Chapelle Sainte-Marie-du-Cap
Joyau orientalisant du Cap-Ferret, cette chapelle de 1884 mêle arabesques et croix dans un syncrétisme architectural unique — seul vestige d'un domaine mauresque disparu au bord du Bassin d'Arcachon.
History
Au cœur de la presqu'île du Cap-Ferret, nichée dans ce qui fut jadis un parc planté d'essences rares, la chapelle Sainte-Marie-du-Cap s'impose comme une curiosité absolue dans le paysage religieux français. Inscrite aux Monuments Historiques depuis 2008, elle est l'unique chapelle du pays à conjuguer, avec une cohérence aussi assumée, le vocabulaire décoratif de l'Orient arabe et les symboles de la foi chrétienne. Ce qui rend l'édifice véritablement singulier, c'est son appartenance à un courant architectural aujourd'hui presque invisible : l'orientalisme de villégiature qui s'empara du Bassin d'Arcachon dans la seconde moitié du XIXe siècle. Alors que les villas mauresques et les pavillons à moucharabiehs fleurissaient sur les rives du Bassin, seule cette chapelle porta l'esthétique jusqu'à l'espace sacré, franchissant un pas que nulle autre n'osa franchir. L'expérience de visite est empreinte d'une douce étrangeté. Les arcs outrepassés, les frises de motifs géométriques arabes et les entrelacs qui ornent l'édifice créent un dialogue inattendu avec les croix et les représentations mariales. Le visiteur se trouve projeté mentalement entre Alger et l'Atlantique, entre le souvenir colonial d'un entrepreneur enrichi et la dévotion sincère d'une communauté locale. Le cadre naturel renforce ce sentiment de découverte : la chapelle se dresse dans un environnement boisé, héritage de l'ancien parc d'acclimatation de Léon Lesca, où quelques arbres exotiques subsistent comme les derniers témoins du domaine disparu. La lumière tamisée qui filtre à travers les pins et les feuillus confère au lieu une atmosphère recueillie et hors du temps, loin de l'agitation estivale de la presqu'île.
Architecture
La chapelle Sainte-Marie-du-Cap est un édifice de taille modeste, caractéristique des chapelles de domaine privé du XIXe siècle, mais dont l'ornement extérieur tranche radicalement avec la sobriété habituelle du genre. L'architecte Ormières a mis en œuvre un répertoire décoratif orientalisant puisé directement dans l'architecture arabo-andalouse : arcs outrepassés, frises de moucharabiehs stylisés, entrelacs géométriques et motifs en étoile animent les façades et encadrent les ouvertures.
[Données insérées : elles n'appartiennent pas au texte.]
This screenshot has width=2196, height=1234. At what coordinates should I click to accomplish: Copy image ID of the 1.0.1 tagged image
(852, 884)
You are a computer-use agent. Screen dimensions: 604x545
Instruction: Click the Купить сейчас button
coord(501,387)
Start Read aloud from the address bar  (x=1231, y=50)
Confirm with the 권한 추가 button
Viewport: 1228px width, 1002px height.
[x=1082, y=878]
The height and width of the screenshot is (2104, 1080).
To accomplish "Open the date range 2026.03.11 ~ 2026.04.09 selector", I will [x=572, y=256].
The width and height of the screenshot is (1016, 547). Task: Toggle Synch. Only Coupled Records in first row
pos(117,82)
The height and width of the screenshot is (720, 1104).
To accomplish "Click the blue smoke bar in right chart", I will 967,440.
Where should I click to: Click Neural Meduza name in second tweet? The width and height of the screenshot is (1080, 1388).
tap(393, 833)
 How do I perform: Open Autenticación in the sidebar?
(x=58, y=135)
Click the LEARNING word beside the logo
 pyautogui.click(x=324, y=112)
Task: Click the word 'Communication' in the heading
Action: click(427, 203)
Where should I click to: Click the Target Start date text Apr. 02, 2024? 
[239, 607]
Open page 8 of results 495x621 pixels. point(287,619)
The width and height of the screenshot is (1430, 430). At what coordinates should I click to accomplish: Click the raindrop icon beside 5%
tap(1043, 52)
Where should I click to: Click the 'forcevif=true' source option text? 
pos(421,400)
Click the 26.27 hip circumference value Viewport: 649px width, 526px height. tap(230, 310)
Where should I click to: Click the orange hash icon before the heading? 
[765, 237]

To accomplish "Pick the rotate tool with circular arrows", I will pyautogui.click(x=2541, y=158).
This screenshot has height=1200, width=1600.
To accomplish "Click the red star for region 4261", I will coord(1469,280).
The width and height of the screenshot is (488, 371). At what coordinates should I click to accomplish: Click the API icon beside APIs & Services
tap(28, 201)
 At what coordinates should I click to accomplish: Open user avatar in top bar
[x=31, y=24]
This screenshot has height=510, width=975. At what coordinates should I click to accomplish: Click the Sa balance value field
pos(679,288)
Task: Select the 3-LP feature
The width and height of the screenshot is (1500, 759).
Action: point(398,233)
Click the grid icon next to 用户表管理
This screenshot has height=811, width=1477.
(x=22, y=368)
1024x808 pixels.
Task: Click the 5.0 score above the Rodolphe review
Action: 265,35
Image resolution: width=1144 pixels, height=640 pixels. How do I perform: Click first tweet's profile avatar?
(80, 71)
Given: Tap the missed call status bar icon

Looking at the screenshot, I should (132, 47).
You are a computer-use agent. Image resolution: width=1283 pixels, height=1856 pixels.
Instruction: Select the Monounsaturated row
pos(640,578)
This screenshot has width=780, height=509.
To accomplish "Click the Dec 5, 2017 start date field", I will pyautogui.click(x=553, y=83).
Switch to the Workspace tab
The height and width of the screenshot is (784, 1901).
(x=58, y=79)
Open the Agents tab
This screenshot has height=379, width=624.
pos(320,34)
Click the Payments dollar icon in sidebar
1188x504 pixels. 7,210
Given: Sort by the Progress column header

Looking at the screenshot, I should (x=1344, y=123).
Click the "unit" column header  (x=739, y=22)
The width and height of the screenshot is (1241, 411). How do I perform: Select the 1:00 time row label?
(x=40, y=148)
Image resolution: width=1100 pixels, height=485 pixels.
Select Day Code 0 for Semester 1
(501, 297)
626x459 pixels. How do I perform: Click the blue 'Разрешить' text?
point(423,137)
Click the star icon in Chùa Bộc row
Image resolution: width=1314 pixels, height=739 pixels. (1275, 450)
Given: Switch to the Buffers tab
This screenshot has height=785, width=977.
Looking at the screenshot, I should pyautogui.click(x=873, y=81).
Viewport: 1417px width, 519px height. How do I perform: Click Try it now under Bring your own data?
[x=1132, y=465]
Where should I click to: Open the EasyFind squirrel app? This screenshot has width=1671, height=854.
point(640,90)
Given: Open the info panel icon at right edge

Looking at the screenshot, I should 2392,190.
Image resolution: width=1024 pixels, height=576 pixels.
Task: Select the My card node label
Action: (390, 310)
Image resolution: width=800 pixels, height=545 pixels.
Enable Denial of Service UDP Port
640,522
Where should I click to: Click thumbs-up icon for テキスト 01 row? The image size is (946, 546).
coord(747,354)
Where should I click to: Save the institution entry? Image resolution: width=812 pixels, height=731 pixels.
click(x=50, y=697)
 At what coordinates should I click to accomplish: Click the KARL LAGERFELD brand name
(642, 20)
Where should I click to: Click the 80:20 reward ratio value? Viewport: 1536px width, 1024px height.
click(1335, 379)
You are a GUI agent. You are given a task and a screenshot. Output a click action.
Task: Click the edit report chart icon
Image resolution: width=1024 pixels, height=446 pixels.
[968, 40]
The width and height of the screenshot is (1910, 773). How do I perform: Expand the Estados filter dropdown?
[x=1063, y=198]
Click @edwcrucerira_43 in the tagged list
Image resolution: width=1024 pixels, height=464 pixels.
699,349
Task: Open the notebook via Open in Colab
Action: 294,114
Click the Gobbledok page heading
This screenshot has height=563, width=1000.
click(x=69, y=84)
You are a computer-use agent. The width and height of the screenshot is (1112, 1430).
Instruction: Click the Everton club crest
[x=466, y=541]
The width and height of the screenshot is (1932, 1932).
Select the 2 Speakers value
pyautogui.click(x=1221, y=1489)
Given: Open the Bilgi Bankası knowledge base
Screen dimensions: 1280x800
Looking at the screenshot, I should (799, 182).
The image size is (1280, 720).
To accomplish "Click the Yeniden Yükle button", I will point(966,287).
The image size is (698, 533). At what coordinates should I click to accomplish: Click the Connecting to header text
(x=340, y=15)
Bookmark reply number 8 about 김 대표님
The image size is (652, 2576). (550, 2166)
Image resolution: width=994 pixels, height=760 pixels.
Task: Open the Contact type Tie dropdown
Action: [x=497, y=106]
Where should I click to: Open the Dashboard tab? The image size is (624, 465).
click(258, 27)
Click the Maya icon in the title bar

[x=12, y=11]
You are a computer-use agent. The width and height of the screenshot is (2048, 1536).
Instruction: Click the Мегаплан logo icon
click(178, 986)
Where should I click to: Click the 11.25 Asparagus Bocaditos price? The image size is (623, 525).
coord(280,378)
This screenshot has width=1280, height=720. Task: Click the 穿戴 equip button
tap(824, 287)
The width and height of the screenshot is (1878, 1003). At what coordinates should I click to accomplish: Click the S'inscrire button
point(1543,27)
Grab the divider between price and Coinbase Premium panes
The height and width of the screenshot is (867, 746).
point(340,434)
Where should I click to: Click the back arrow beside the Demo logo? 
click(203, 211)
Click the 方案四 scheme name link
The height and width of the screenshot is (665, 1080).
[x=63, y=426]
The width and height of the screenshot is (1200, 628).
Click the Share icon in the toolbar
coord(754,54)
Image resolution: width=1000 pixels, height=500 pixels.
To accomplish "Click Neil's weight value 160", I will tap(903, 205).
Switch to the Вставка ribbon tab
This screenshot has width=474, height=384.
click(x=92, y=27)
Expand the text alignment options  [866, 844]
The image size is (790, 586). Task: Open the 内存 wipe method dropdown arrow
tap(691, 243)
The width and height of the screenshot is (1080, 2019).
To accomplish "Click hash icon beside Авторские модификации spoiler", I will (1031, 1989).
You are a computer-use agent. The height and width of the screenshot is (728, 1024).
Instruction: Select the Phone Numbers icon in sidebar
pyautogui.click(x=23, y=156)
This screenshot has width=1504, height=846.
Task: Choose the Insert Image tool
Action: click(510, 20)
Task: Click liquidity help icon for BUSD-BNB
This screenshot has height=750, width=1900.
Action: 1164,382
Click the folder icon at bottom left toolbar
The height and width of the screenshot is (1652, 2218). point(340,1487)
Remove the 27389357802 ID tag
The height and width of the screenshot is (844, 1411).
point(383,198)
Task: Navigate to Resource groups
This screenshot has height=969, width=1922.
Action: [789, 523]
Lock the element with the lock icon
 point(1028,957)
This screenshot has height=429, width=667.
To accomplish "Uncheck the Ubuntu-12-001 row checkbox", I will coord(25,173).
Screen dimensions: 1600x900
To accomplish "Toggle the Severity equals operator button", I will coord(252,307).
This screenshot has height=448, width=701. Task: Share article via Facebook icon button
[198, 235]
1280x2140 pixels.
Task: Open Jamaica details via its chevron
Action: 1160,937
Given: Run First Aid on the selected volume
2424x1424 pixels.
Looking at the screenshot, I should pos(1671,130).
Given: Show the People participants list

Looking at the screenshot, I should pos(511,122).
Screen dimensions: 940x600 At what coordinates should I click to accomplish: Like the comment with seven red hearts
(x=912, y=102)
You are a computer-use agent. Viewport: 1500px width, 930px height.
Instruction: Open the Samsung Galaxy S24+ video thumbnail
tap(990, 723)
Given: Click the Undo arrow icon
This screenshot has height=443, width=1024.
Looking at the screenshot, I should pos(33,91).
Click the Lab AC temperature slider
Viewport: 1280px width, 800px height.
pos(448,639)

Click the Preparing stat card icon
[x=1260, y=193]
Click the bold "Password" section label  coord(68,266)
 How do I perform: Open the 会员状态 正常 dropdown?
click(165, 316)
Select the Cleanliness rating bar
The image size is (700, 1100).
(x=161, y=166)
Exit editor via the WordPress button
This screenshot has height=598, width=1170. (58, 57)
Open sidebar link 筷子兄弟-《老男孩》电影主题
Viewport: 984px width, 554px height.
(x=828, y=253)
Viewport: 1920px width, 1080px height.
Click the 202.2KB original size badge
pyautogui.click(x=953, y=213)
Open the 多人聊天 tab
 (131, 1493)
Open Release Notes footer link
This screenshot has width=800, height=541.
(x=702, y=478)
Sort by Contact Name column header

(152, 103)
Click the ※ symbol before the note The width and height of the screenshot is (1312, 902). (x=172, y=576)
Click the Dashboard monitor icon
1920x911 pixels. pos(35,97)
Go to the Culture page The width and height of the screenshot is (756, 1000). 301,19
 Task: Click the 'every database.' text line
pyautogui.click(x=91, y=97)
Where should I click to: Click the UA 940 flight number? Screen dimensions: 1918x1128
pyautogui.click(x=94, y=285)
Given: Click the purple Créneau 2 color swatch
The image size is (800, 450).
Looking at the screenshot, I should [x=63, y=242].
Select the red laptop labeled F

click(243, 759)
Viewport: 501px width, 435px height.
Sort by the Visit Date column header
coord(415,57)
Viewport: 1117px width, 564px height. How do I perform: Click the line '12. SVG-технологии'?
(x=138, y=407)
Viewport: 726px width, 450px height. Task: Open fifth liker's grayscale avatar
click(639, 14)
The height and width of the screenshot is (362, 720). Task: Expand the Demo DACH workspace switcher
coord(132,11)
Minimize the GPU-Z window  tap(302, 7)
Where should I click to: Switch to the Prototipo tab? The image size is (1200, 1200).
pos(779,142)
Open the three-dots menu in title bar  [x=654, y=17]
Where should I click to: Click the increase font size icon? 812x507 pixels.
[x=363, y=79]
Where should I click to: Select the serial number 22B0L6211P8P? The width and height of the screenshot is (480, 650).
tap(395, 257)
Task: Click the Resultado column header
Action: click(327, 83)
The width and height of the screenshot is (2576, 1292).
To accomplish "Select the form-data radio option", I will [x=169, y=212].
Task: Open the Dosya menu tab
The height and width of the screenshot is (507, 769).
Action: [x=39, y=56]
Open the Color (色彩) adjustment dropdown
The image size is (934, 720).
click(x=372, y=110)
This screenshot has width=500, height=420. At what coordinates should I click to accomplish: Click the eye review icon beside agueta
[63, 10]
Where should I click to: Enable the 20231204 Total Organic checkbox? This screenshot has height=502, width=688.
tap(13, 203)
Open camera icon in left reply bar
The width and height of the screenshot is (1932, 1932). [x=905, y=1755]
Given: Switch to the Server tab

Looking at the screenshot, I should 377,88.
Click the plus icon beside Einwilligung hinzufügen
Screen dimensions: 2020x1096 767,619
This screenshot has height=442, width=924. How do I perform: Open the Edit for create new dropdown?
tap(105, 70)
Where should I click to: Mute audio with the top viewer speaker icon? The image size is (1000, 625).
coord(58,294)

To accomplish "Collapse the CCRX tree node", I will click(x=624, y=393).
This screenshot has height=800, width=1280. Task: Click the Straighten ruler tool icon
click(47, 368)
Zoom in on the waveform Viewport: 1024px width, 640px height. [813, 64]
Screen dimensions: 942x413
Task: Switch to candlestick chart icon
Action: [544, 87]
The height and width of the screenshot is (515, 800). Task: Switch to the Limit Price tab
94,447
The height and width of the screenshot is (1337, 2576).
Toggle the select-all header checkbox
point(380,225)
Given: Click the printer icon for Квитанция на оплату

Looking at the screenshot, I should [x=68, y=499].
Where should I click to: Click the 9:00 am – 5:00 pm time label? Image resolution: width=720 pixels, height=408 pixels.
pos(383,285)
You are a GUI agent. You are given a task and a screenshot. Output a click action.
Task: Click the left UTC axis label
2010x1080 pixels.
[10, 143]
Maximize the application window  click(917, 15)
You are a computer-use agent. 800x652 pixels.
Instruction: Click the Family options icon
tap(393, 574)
Ces éléments coexistent avec les signes du christianisme — croix, représentations mariales, dédicaces — dans un syncrétisme visuel délibéré et revendiqué. Le plan suit vraisemblablement la tradition des chapelles rurales françaises, avec une nef unique orientée est-ouest et une abside semi-circulaire, mais cette structure canonique est habillée d'un vocabulaire mauresque qui en transforme radicalement la lecture. La toiture, de type à faible pente, est probablement couverte de tuiles ou d'ardoises, selon l'usage de la région, tandis que les murs en maçonnerie enduite reçoivent l'essentiel de la décoration peinte ou en relief. L'intérieur, à l'image de nombreuses chapelles de villégiature contemporaines, devait combiner un mobilier liturgique conventionnel avec des éléments décoratifs dans le goût oriental, baignant dans la lumière colorée filtrée par des vitraux aux entrelacs géométriques. Ce dialogue entre deux univers formels fait de Sainte-Marie-du-Cap un document architectural d'une valeur documentaire considérable : elle illustre à elle seule les tensions et les fascinations d'une époque coloniale qui réinterprétait l'Orient à travers le prisme du rêve et de la nostalgie, et l'un des rares exemples où ce répertoire fut appliqué à un édifice de culte en France.